Stored items:

== == ==

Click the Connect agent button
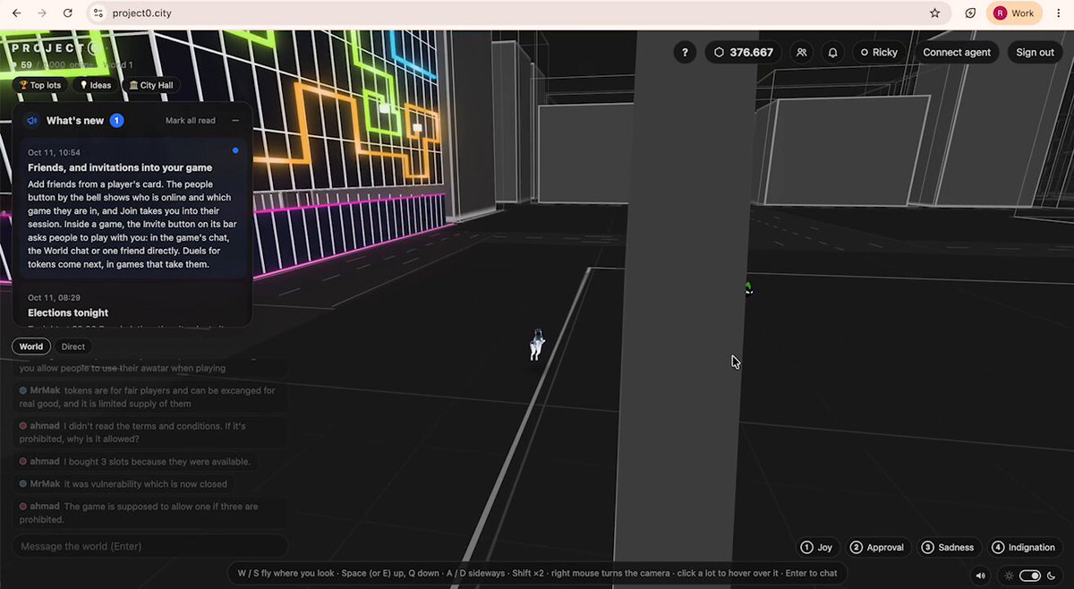 (x=957, y=52)
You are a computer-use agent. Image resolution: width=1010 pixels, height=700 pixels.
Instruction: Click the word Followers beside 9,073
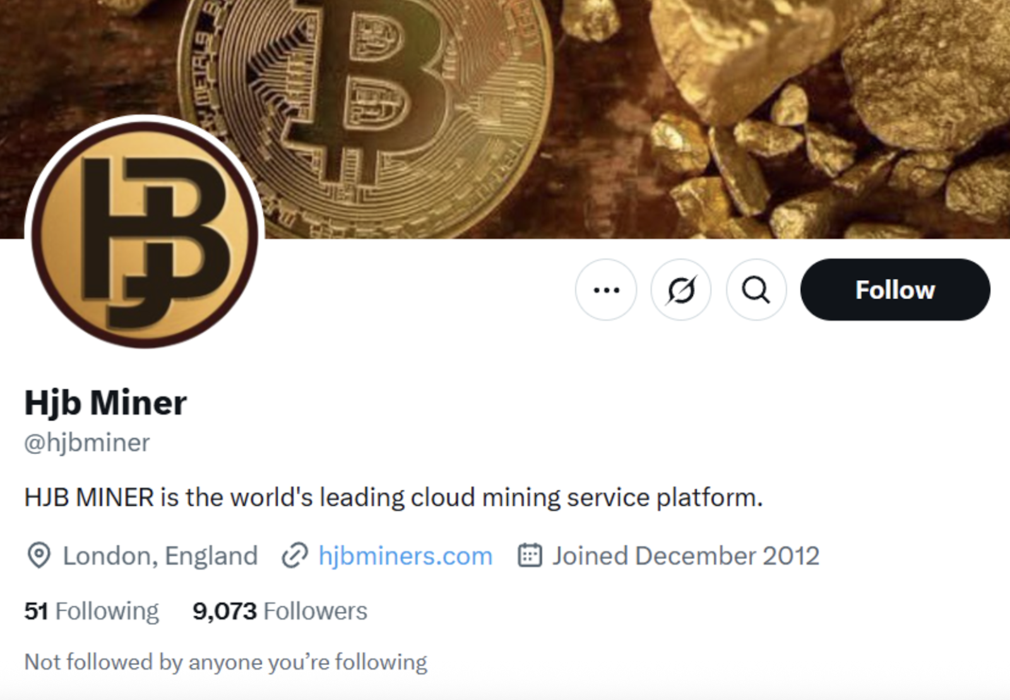(x=315, y=611)
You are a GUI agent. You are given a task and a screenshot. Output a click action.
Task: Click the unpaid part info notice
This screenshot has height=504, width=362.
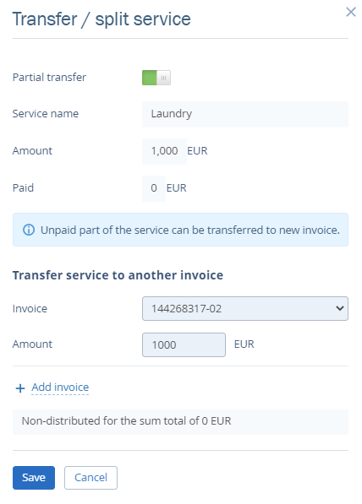180,230
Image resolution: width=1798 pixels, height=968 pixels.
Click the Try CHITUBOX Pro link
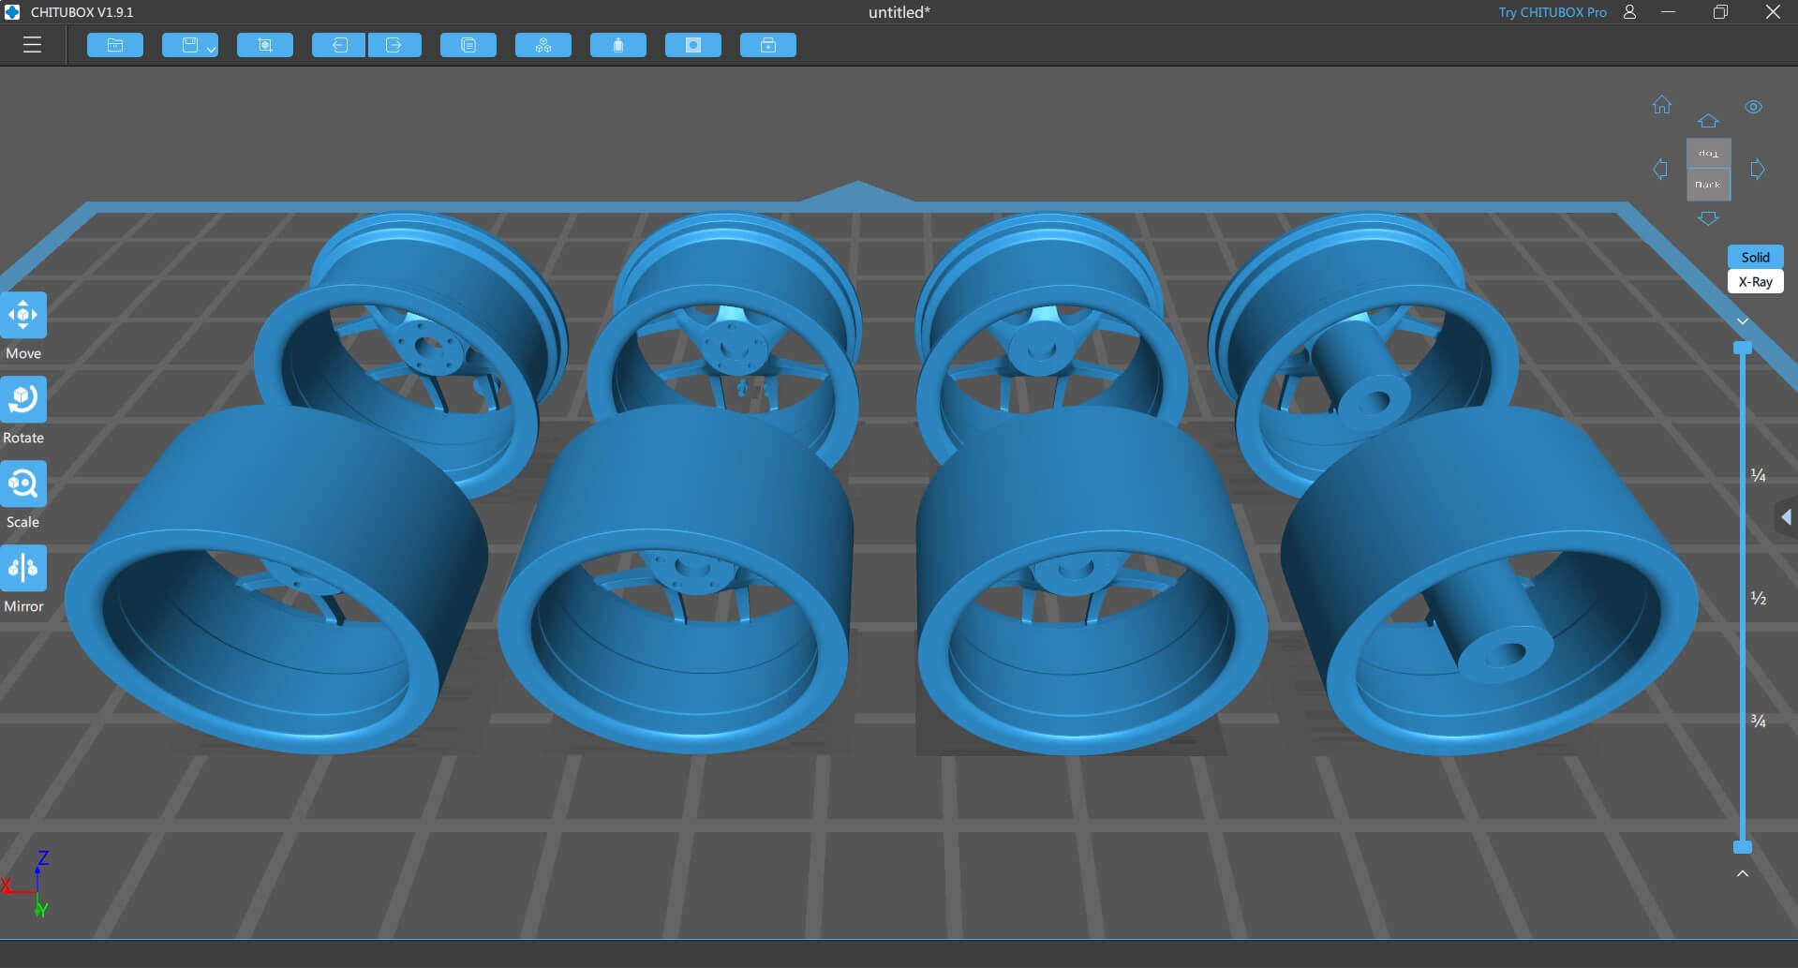[1552, 12]
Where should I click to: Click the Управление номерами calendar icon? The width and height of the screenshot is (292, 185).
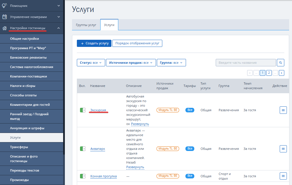(x=5, y=17)
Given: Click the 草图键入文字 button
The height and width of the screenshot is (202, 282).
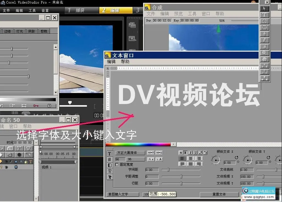Looking at the screenshot, I should [122, 194].
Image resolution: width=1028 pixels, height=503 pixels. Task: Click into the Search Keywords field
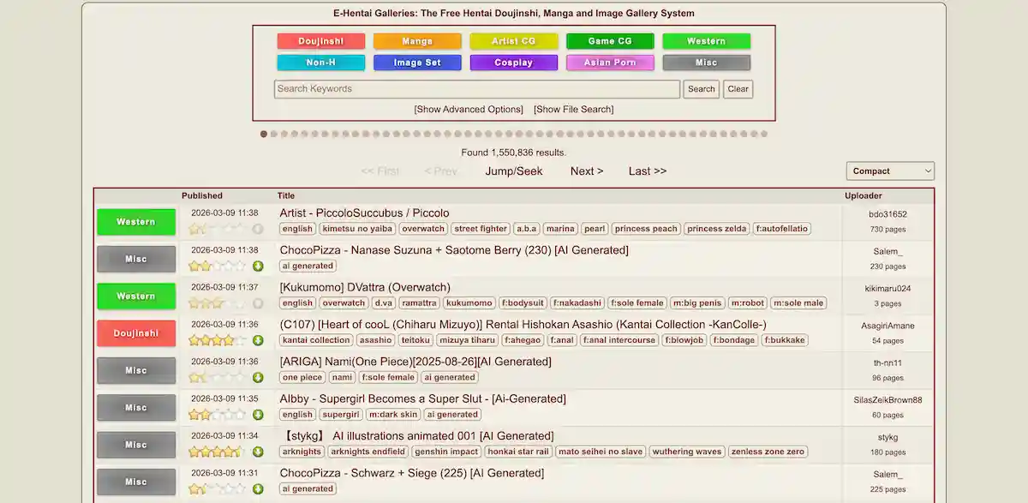click(x=476, y=89)
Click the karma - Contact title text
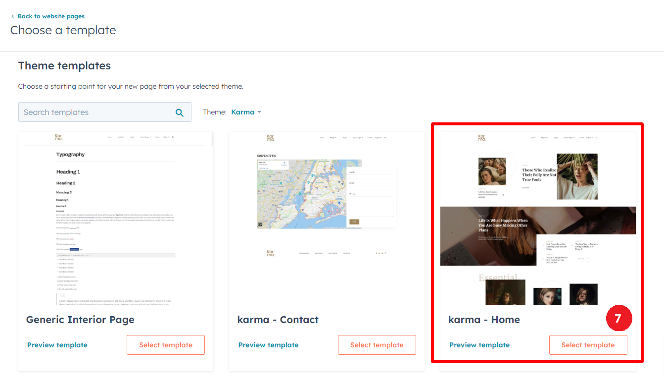The height and width of the screenshot is (386, 664). 278,320

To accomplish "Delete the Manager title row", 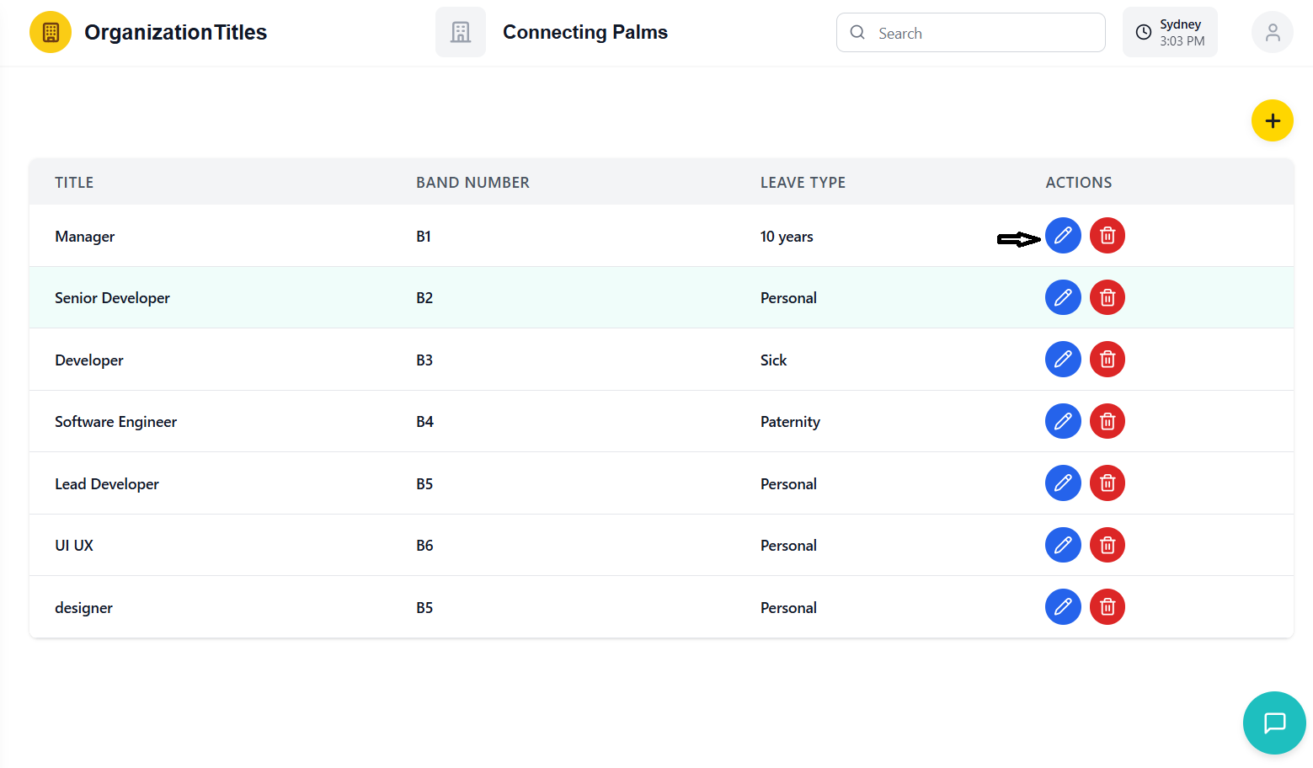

== == ==

* **Task requirements**: Output the records exactly, pictures excluded.

* **Output**:
Click the Connect agent button
 (x=957, y=52)
You are a computer-use agent. Image resolution: width=1010 pixels, height=700 pixels.
Instruction: Click the word Followers beside 9,073
(x=315, y=611)
You are a GUI agent. You are given a task and a screenshot. Output a click action.
Task: Click the unpaid part info notice
This screenshot has height=504, width=362.
180,230
Image resolution: width=1798 pixels, height=968 pixels.
Click the Try CHITUBOX Pro link
[1552, 12]
Where should I click to: Click the Управление номерами calendar icon? The width and height of the screenshot is (292, 185).
(x=5, y=17)
Given: Click the 草图键入文字 button
The height and width of the screenshot is (202, 282).
Looking at the screenshot, I should [122, 194].
Image resolution: width=1028 pixels, height=503 pixels. Task: Click into the Search Keywords field
click(x=476, y=89)
Click the karma - Contact title text
The height and width of the screenshot is (386, 664). 278,320

To accomplish "Delete the Manager title row", 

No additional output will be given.